Две схоластические школы в XIV-XV вв. "Via moderna" и "Schola
Augustiniana moderna" дискутировали между собой с позиций, близких к
пелагианству и августинианству. Первая школа, в которую входили Уильям
Оккам, Пьер д'Aйлли, Роберт Холкот и др., учила, что Бог заключил завет
спасения с людьми. По условиям этого одностороннего Божьего завета, Он
спасает тех, кто пытается следовать Его заповедям ("старается изо всех
сил"). Ценность самих добрых дел ничтожна, подобно медным деньгам, но
благодаря обещанию Бога, они обретают необыкновенную значимость, как бы
становясь "золотыми". Вторая школа, "Schola Augustiniana moderna", которую
возглавлял Григорий Риминийский, учила абсолютному двойному предопределению,
ссылаясь на авторитет Августина. Предполагают, что традиция данной школы
могла оказать влияние на взгляды лидеров Реформации. [69, с.99-110].
В этом споре мы вновь видим "слепые на один глаз" крайние позиции.
Действительно, в Библии есть много примеров односторонних заветов Бога с
различными людьми, включая Новый Завет со всем человечеством. И Бог,
заключая каждый завет, брал на Себя определенные обязательства и всегда
выполнял их, а не был "абсолютно независимым". Но это, разумеется, не
означает, что мы можем сами себя спасти, "сильно постаравшись". Мы спасены
благодатью, милостью Бога, которая, впрочем, не действует насильно, а
только, как правило, открывает путь спасения, извлекая человека из его
греховного прошлого и побуждая двигаться к небесному будущему.

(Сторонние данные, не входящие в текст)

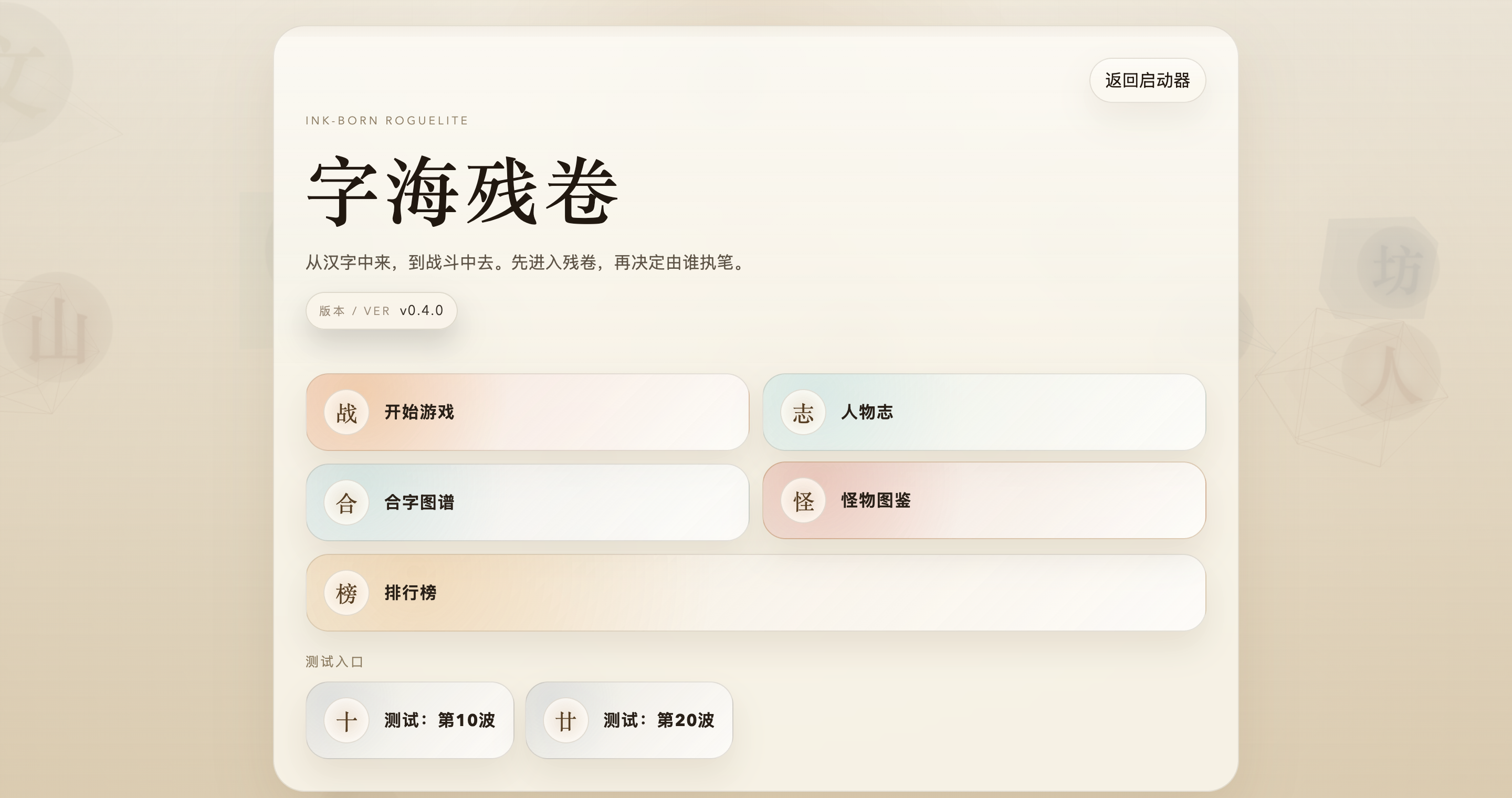This screenshot has width=1512, height=798.
Task: Click the 战 icon on the start game card
Action: pyautogui.click(x=346, y=412)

Доктрина сурового предопределения Августина - Фомы Аквинского никогда в
полной мере не удовлетворяла Западную Церковь. Не случайно, возникший в XVII
веке внутри католичества янсенизм, делавший упор на предопределение, был
однозначно осужден папой и преследовался. Янсенизм был определен
католической ортодоксией как лжеучение, близкое кальвинизму и несущее угрозу
христианской морали. [142, p.269]. На рубеже XVI-XVII веков произошло
другое, более приемлемое разделение католиков на томистов (последователей
Фомы Аквинского) и молинистов (сторонников испанского иезуита Луиса Молины).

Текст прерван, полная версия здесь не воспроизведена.